# Record set:
----------------------------------------

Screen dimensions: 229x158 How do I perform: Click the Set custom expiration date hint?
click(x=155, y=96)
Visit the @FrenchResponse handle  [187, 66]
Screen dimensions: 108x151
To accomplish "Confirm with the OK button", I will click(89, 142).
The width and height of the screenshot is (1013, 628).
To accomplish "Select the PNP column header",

----------------------------------------

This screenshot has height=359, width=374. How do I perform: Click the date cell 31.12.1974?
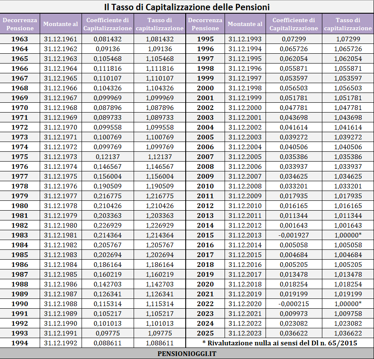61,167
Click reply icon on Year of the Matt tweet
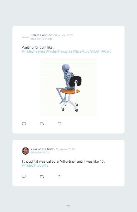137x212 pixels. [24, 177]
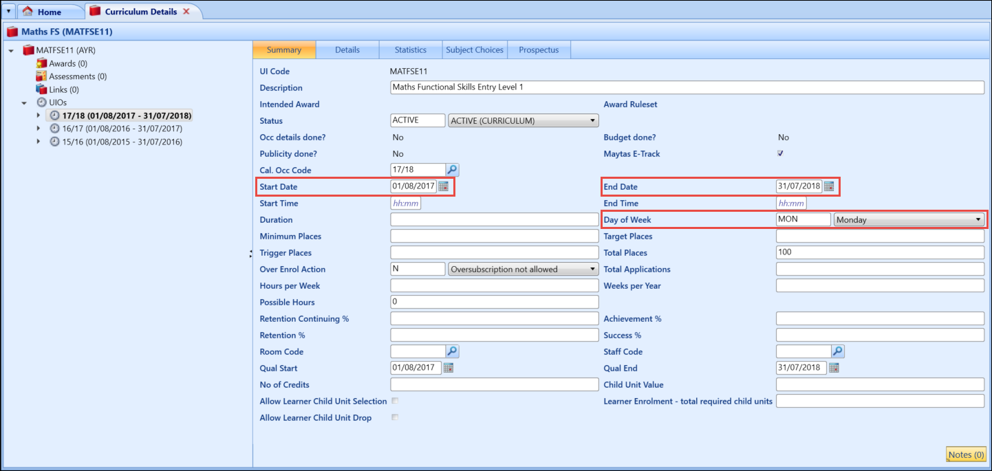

----------------------------------------

# Problem to work on:
Where the word "accomplish" occurs in a line of the records, copy that line.

# Response to this task:
To accomplish "Confirm with the OK button", I will click(89, 142).
To accomplish "Select the PNP column header",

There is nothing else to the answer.